Hawkeye swore again. "Thanks for the advice. Now I know why I decided to use your method of transportation over here… D—n you, Loki."
Legolas took a deep breath. "This Loki…he told you that you must kill me and my companions? For what purpose?"
"I have no idea. Probably spite. We have some…unresolved issues." Hawkeye's face drained of color. "Oh d—n. Katniss. She's been itching to kill someone all this time—thinks she's back in those Hunger Games or whatever they are. We gotta go. She'll kill Merida and Susan both if we don't get back in time to stop her, if she hasn't done so already."
"And Loki?" Legolas asked. "How are we to stop him?"
"Don't know," Hawkeye replied, frowning momentarily. "We'll think of something, but if we don't have all the arrows—"
Suddenly the ground shifted again, and in the commotion, something happened that proved one of the downfalls of the glitches that can occur when one has technological instead of purely traditional equipment: one of Hawkeye's exploding arrows that had been activated accidentally by their scuffle and subsequently lost in the bushes during the quake went off.
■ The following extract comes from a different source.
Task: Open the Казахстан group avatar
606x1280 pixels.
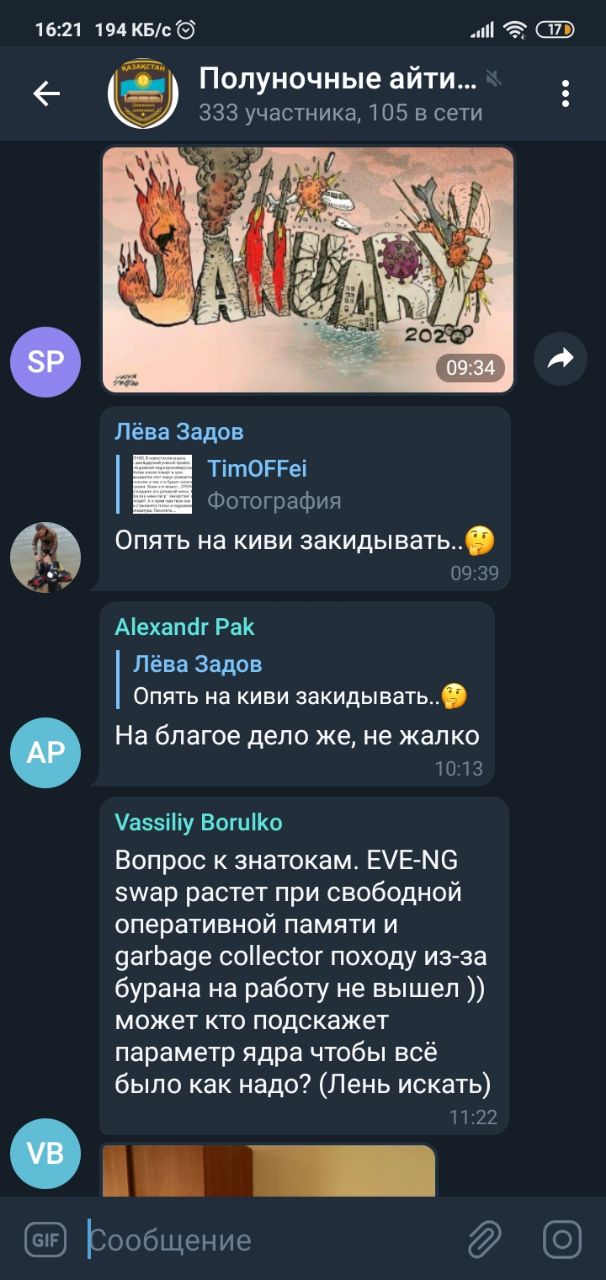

That is to say, a roaring filled the air around them, a searing heat stabbed at their lungs and eyes and skin. A blast with the strength of a cave troll knocked them both off balance, but inopportunely, it knocked Legolas right over the edge of the cliff. He scrabbled at the brink as he went over, could feel the ground trying to shake itself out from under his grasp. He saw Hawkeye peering over the edge hidden partially by the smoke and flying debris, but he was too far down—too far, and the ground was still moving.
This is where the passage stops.